─── Extracted entries ───

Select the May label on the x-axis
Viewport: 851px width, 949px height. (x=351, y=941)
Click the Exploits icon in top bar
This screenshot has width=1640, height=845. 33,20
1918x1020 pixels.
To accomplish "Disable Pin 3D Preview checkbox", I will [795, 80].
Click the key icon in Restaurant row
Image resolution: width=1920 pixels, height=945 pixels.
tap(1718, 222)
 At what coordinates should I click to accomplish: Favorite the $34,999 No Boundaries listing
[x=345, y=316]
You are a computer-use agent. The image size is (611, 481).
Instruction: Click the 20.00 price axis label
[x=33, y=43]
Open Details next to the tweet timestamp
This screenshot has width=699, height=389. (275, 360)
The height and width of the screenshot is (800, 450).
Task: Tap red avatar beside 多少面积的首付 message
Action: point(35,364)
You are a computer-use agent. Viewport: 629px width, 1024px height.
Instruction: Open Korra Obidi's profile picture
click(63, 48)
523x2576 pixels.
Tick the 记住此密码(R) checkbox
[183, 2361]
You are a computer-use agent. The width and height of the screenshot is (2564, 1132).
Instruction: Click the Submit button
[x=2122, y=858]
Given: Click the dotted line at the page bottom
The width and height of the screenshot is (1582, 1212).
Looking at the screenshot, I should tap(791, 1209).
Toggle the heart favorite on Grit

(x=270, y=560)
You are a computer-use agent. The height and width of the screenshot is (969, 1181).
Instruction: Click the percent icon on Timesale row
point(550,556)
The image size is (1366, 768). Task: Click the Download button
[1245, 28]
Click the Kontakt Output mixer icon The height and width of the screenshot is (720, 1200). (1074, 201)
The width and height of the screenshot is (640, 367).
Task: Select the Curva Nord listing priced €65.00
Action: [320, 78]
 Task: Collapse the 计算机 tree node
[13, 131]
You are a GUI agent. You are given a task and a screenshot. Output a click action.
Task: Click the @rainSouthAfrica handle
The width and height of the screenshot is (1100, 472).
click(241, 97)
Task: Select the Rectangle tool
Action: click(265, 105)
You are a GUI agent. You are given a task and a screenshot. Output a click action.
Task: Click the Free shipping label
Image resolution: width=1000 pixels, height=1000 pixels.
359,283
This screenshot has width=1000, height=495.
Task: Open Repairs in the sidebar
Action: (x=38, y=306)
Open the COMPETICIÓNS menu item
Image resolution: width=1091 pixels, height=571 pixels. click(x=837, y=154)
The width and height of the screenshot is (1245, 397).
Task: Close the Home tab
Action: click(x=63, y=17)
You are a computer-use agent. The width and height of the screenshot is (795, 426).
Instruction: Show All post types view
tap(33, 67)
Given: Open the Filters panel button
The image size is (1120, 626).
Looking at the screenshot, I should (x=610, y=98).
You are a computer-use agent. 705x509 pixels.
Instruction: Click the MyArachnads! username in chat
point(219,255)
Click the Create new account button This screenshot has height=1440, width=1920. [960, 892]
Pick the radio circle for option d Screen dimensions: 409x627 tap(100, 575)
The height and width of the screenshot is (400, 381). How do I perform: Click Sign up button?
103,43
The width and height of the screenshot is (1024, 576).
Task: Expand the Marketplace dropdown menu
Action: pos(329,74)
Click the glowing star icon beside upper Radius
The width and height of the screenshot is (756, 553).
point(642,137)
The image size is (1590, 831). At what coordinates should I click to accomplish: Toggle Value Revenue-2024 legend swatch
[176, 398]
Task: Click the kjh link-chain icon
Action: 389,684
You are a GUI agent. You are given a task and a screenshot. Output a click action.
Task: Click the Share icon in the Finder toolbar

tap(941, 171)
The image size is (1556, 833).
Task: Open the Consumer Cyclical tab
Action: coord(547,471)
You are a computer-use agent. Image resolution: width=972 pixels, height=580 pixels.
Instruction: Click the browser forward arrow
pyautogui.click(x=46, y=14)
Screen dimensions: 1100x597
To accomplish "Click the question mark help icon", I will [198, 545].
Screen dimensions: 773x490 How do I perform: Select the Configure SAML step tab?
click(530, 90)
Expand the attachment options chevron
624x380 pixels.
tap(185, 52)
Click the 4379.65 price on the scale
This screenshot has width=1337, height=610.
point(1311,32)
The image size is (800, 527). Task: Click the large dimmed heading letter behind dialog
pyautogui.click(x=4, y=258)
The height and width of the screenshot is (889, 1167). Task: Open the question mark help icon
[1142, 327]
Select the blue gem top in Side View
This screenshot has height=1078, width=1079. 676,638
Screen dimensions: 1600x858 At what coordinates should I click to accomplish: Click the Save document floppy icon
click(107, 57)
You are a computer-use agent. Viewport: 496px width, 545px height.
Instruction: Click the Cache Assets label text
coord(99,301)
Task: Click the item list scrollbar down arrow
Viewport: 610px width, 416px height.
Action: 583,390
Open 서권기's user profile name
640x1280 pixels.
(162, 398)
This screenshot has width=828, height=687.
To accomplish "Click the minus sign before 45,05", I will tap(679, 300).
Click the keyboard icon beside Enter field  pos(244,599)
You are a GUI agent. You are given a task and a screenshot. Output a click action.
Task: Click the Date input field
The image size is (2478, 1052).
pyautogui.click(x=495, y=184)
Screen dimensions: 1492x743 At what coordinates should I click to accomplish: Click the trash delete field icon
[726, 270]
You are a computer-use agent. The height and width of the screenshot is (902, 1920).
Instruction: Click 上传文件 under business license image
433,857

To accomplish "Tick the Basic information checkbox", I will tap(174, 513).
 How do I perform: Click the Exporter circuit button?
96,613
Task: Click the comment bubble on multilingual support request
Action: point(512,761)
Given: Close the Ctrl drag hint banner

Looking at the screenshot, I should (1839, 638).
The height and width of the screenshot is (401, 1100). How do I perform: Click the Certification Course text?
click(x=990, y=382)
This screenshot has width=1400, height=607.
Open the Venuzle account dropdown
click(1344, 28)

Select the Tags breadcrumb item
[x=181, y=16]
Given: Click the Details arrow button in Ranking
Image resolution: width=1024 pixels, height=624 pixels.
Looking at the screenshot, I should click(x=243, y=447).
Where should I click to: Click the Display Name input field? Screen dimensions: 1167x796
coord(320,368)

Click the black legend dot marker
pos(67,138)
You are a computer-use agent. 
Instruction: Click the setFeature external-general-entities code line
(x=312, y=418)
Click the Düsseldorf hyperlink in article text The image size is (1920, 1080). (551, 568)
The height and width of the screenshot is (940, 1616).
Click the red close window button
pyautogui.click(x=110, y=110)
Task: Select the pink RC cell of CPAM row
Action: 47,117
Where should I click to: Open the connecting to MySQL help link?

───

What you return should match every line above exactly.

=== Answer to this task ===
Select the May label on the x-axis
Viewport: 851px width, 949px height. (x=351, y=941)
Click the Exploits icon in top bar
This screenshot has width=1640, height=845. 33,20
1918x1020 pixels.
To accomplish "Disable Pin 3D Preview checkbox", I will [795, 80].
Click the key icon in Restaurant row
Image resolution: width=1920 pixels, height=945 pixels.
tap(1718, 222)
 At what coordinates should I click to accomplish: Favorite the $34,999 No Boundaries listing
[x=345, y=316]
You are a computer-use agent. The image size is (611, 481).
Instruction: Click the 20.00 price axis label
[x=33, y=43]
Open Details next to the tweet timestamp
This screenshot has width=699, height=389. (275, 360)
The height and width of the screenshot is (800, 450).
Task: Tap red avatar beside 多少面积的首付 message
Action: point(35,364)
You are a computer-use agent. Viewport: 629px width, 1024px height.
Instruction: Open Korra Obidi's profile picture
click(63, 48)
523x2576 pixels.
Tick the 记住此密码(R) checkbox
[183, 2361]
You are a computer-use agent. The width and height of the screenshot is (2564, 1132).
Instruction: Click the Submit button
[x=2122, y=858]
Given: Click the dotted line at the page bottom
The width and height of the screenshot is (1582, 1212).
Looking at the screenshot, I should tap(791, 1209).
Toggle the heart favorite on Grit

(x=270, y=560)
You are a computer-use agent. The height and width of the screenshot is (969, 1181).
Instruction: Click the percent icon on Timesale row
point(550,556)
The image size is (1366, 768). Task: Click the Download button
[1245, 28]
Click the Kontakt Output mixer icon The height and width of the screenshot is (720, 1200). (1074, 201)
The width and height of the screenshot is (640, 367).
Task: Select the Curva Nord listing priced €65.00
Action: [320, 78]
 Task: Collapse the 计算机 tree node
[13, 131]
You are a GUI agent. You are given a task and a screenshot. Output a click action.
Task: Click the @rainSouthAfrica handle
The width and height of the screenshot is (1100, 472).
click(241, 97)
Task: Select the Rectangle tool
Action: click(265, 105)
You are a GUI agent. You are given a task and a screenshot. Output a click action.
Task: Click the Free shipping label
Image resolution: width=1000 pixels, height=1000 pixels.
359,283
This screenshot has width=1000, height=495.
Task: Open Repairs in the sidebar
Action: (x=38, y=306)
Open the COMPETICIÓNS menu item
Image resolution: width=1091 pixels, height=571 pixels. click(x=837, y=154)
The width and height of the screenshot is (1245, 397).
Task: Close the Home tab
Action: click(x=63, y=17)
You are a computer-use agent. The width and height of the screenshot is (795, 426).
Instruction: Show All post types view
tap(33, 67)
Given: Open the Filters panel button
The image size is (1120, 626).
Looking at the screenshot, I should (x=610, y=98).
You are a computer-use agent. 705x509 pixels.
Instruction: Click the MyArachnads! username in chat
point(219,255)
Click the Create new account button This screenshot has height=1440, width=1920. [960, 892]
Pick the radio circle for option d Screen dimensions: 409x627 tap(100, 575)
The height and width of the screenshot is (400, 381). How do I perform: Click Sign up button?
103,43
The width and height of the screenshot is (1024, 576).
Task: Expand the Marketplace dropdown menu
Action: pos(329,74)
Click the glowing star icon beside upper Radius
The width and height of the screenshot is (756, 553).
point(642,137)
The image size is (1590, 831). At what coordinates should I click to accomplish: Toggle Value Revenue-2024 legend swatch
[176, 398]
Task: Click the kjh link-chain icon
Action: 389,684
You are a GUI agent. You are given a task and a screenshot. Output a click action.
Task: Click the Share icon in the Finder toolbar

tap(941, 171)
The image size is (1556, 833).
Task: Open the Consumer Cyclical tab
Action: coord(547,471)
You are a computer-use agent. Image resolution: width=972 pixels, height=580 pixels.
Instruction: Click the browser forward arrow
pyautogui.click(x=46, y=14)
Screen dimensions: 1100x597
To accomplish "Click the question mark help icon", I will [198, 545].
Screen dimensions: 773x490 How do I perform: Select the Configure SAML step tab?
click(530, 90)
Expand the attachment options chevron
624x380 pixels.
tap(185, 52)
Click the 4379.65 price on the scale
This screenshot has width=1337, height=610.
point(1311,32)
The image size is (800, 527). Task: Click the large dimmed heading letter behind dialog
pyautogui.click(x=4, y=258)
The height and width of the screenshot is (889, 1167). Task: Open the question mark help icon
[1142, 327]
Select the blue gem top in Side View
This screenshot has height=1078, width=1079. 676,638
Screen dimensions: 1600x858 At what coordinates should I click to accomplish: Click the Save document floppy icon
click(107, 57)
You are a computer-use agent. Viewport: 496px width, 545px height.
Instruction: Click the Cache Assets label text
coord(99,301)
Task: Click the item list scrollbar down arrow
Viewport: 610px width, 416px height.
Action: 583,390
Open 서권기's user profile name
640x1280 pixels.
(162, 398)
This screenshot has width=828, height=687.
To accomplish "Click the minus sign before 45,05", I will tap(679, 300).
Click the keyboard icon beside Enter field  pos(244,599)
You are a GUI agent. You are given a task and a screenshot. Output a click action.
Task: Click the Date input field
The image size is (2478, 1052).
pyautogui.click(x=495, y=184)
Screen dimensions: 1492x743 At what coordinates should I click to accomplish: Click the trash delete field icon
[726, 270]
You are a computer-use agent. The height and width of the screenshot is (902, 1920).
Instruction: Click 上传文件 under business license image
433,857

To accomplish "Tick the Basic information checkbox", I will tap(174, 513).
 How do I perform: Click the Exporter circuit button?
96,613
Task: Click the comment bubble on multilingual support request
Action: point(512,761)
Given: Close the Ctrl drag hint banner

Looking at the screenshot, I should (1839, 638).
The height and width of the screenshot is (401, 1100). How do I perform: Click the Certification Course text?
click(x=990, y=382)
This screenshot has width=1400, height=607.
Open the Venuzle account dropdown
click(1344, 28)

Select the Tags breadcrumb item
[x=181, y=16]
Given: Click the Details arrow button in Ranking
Image resolution: width=1024 pixels, height=624 pixels.
Looking at the screenshot, I should click(x=243, y=447).
Where should I click to: Click the Display Name input field? Screen dimensions: 1167x796
coord(320,368)

Click the black legend dot marker
pos(67,138)
You are a computer-use agent. 
Instruction: Click the setFeature external-general-entities code line
(x=312, y=418)
Click the Düsseldorf hyperlink in article text The image size is (1920, 1080). (551, 568)
The height and width of the screenshot is (940, 1616).
Click the red close window button
pyautogui.click(x=110, y=110)
Task: Select the pink RC cell of CPAM row
Action: 47,117
Where should I click to: Open the connecting to MySQL help link?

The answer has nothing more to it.